Stowaway raccoon makes its way to Catalina Island's interior
Catalina Island Conservancy
While Catalina welcomes more than a million visitors a year, the Island currently has a most unwelcome guest in the form of a stowaway raccoon from San Pedro, who jumped ship in Avalon Harbor on or about Sunday July 1st near the Casino.
The raccoon was spotted, first on July 4th at the Hogsback Gate leading into the Interior, then again at the Roy Rose Nature Garden near the Summit. On Saturday July 7, the elusive animal was spotted just past the Haypress picnic area. Early Monday morning, July 8th, there was an unconfirmed sighting in Middle Ranch of a small lumbering creature that did not look like a cat or a fox. On Monday evening, July 9th, there was a sighting at Fox Landing.
"The raccoon seems to be following the roads and heading deeper into the Interior," said Darcee Guttilla, Conservancy Wildlife Biologist, who has been tracking the animal since its discovery. "So far, there's been no backtracking motion on its part."
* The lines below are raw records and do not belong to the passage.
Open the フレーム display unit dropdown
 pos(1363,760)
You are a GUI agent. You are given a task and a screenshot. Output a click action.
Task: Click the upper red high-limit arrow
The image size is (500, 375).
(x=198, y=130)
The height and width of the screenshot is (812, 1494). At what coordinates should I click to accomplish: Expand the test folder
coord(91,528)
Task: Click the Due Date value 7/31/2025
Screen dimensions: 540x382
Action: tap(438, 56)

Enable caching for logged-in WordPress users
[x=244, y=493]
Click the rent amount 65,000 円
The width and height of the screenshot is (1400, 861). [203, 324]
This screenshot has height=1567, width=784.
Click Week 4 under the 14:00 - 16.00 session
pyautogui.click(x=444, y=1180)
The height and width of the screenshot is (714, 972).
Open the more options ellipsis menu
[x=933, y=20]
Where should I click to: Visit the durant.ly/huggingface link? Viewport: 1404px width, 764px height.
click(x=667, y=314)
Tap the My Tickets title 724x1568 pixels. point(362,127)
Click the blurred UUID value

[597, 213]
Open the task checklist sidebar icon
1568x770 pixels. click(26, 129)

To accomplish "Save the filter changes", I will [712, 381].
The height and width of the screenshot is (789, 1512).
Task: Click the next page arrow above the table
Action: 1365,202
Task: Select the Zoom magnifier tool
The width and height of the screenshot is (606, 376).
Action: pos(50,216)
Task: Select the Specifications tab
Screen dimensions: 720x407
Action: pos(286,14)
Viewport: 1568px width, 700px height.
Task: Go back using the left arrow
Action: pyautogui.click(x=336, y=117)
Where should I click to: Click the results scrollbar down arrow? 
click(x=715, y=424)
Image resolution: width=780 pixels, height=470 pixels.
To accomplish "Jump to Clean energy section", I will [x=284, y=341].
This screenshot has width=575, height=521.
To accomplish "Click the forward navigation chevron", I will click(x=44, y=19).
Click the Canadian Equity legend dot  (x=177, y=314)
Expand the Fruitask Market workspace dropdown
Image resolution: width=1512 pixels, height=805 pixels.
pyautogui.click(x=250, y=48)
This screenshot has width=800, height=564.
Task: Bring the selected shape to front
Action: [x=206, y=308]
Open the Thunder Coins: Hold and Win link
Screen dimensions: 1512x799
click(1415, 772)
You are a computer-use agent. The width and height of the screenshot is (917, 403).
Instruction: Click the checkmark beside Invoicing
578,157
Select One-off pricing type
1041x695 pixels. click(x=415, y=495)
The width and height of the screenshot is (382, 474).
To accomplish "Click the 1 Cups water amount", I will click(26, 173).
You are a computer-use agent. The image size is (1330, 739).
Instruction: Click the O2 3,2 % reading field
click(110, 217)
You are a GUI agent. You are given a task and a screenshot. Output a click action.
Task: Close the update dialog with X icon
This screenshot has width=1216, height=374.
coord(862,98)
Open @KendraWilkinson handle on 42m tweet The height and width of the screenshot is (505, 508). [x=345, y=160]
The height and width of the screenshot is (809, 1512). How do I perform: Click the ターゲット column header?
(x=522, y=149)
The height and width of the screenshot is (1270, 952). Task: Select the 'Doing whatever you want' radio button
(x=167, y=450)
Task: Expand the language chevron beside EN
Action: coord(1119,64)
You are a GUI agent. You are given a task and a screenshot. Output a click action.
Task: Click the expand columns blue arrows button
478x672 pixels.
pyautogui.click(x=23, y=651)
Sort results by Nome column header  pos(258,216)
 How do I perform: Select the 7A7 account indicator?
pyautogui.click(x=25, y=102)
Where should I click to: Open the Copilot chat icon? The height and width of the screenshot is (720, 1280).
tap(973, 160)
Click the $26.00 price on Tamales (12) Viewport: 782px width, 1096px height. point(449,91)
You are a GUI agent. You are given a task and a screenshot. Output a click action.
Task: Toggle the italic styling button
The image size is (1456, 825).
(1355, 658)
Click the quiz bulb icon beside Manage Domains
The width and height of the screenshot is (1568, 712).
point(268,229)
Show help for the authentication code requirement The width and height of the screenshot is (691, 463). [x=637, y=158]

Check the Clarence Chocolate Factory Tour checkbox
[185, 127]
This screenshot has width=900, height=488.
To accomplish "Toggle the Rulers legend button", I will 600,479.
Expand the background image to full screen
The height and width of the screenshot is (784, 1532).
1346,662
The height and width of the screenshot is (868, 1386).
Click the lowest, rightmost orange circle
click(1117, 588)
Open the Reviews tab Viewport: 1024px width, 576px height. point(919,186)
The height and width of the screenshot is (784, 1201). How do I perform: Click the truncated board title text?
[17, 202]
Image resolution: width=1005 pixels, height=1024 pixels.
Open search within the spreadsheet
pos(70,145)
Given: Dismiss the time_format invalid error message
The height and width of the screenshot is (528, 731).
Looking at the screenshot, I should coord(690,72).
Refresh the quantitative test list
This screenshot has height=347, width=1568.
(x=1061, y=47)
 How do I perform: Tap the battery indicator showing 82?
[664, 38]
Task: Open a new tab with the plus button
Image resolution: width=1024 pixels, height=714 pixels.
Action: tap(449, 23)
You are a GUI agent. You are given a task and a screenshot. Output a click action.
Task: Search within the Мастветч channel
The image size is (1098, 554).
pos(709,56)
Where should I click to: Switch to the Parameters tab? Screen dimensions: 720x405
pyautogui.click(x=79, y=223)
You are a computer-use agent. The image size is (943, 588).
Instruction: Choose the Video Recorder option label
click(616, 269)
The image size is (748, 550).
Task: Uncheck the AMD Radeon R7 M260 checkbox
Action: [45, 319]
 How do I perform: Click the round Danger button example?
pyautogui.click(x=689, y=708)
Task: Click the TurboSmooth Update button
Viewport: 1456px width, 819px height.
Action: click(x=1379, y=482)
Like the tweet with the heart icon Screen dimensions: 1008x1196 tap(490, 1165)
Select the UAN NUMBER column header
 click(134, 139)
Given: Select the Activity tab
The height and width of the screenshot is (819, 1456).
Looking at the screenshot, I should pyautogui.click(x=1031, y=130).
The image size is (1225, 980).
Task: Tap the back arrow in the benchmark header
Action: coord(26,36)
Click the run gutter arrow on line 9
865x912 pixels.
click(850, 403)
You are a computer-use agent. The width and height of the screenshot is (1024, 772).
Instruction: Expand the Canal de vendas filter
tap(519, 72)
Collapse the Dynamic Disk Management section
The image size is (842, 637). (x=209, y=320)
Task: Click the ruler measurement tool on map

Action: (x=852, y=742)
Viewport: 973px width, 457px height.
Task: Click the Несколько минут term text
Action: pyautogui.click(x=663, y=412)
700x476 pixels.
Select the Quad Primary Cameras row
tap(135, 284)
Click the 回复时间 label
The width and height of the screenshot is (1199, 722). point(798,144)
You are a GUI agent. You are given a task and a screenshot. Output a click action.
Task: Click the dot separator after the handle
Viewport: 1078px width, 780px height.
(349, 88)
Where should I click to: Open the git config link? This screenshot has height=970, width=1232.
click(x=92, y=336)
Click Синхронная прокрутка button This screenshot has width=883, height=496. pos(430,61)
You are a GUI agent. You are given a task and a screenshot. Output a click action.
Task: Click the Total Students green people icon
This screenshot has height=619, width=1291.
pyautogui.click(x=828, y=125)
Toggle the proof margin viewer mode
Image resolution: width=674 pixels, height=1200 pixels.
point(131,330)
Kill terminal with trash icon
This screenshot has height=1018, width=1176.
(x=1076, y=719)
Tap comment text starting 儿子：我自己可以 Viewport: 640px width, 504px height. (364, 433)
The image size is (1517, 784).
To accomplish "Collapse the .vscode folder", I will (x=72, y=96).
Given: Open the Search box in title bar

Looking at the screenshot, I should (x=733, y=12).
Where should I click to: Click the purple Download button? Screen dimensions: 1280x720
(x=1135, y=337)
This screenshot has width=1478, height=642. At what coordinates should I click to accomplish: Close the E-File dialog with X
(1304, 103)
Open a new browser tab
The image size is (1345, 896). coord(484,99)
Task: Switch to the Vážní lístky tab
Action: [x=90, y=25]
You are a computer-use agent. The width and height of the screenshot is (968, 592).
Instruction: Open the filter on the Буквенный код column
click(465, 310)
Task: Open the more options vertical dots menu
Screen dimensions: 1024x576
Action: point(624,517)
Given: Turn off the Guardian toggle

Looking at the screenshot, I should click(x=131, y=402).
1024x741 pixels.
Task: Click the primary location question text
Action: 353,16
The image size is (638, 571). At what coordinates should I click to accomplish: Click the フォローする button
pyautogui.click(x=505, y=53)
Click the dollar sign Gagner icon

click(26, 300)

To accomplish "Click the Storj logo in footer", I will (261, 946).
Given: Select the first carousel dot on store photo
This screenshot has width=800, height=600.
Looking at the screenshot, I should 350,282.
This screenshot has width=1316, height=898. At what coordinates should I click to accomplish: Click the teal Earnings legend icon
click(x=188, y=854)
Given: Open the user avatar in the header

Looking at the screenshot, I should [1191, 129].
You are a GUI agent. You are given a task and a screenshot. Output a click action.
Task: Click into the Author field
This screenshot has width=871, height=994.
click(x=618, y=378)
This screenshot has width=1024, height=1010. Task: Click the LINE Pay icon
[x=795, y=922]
The presence of the raccoon on the Island worries Conservancy biologists because raccoons are carriers of a number of various infectious bacteria, viruses and parasites harmful to humans and wild and domesticated animals. Canine distemper virus infection is probably the most common viral disease in raccoons, along with rabies and parvo. Canine distemper virus caused the precipitous decline in the Catalina Island fox, causing it to be listed as in endangered species in 2004. The fox is only now experiencing recovery due to extensive efforts by the Conservancy and its conservation partners.
According to a scientific study, raccoon droppings have a good chance of containing infective eggs containing fully formed roundworm larva (Baylisascaris), which can remain alive in the soil for years and, if ingested, hatch inside a person's body through the brain or the eyes. A single larva can cause blindness.
Julie King, the Conservancy's Senior Wildlife Biologist offered this advice to Islanders:
"If you see the raccoon, please don't try to touch it," she warned. "Raccoons are cute, but if cornered, can be extremely dangerous."
Dr. Winston Vickers, a veterinarian for the Institute for Wildlife Services said that the endangered Catalina Island fox are especially susceptible to strains of the diseases carried by mainland raccoons because of never having been exposed to these strains before. "Additionally," he said, "raccoons would represent direct and substantial competition for resources with the foxes, and potentially a source of physical harm or fatal injury."
The drama began on Sunday, July 1 aboard the Helen Marie bound for Avalon out of San Pedro. Mid-channel, the boaters discovered a stowaway raccoon aboard that immediately dove back down into the bowels of the boat. After tying up at mooring #226 in Avalon Harbor, a still, unidentified couple, disembarked on a dingy seeking help. They found uniformed Firefighter Specialist Kevin Crosby of the Los Angeles Fire Department having lunch at Antonio's. Crosby notified the Harbor Patrol and Avalon Animal Control Officer Tammy Scott who offered a raccoon-sized cage. Captain Curt Cameron of the Harbor Patrol, accompanied by Crosby in the fireboat out to the mooring.
Although they set the trap with dog food as a lure, the raccoon, unseen by humans, was able to lift the trap, shake out the food, eat the food, dive overboard and swim for shore.
The Conservancy is asking Islanders, both in town, and in the Interior, to be on the lookout for the raccoon. If you see it, please call the Conservancy's Conservation Office at 510-1299, Julie King at (310) 510-3102 or Darcee Guttilla at (310) 510-2802.
"Please call immediately," King said. "We can reduce the risk of parasites and diseases being transferred to our pets and native wildlife if we are able to respond quickly and capture the animal."
In addition, the Conservancy is asking all boaters who find stowaway animals on their boats to turn around and return to the mainland. Island habitats and wildlife are extremely sensitive to introduced species and diseases, and their fragile ecosystems can be seriously disrupted without careful attention. Please check boats before leaving the harbor and contact Animal Control on the mainland if there are stowaways. The California Department of Fish and Game is reporting a dramatic increase in the number of raccoons in the San Pedro area due to the food being put out for feral cat colonies.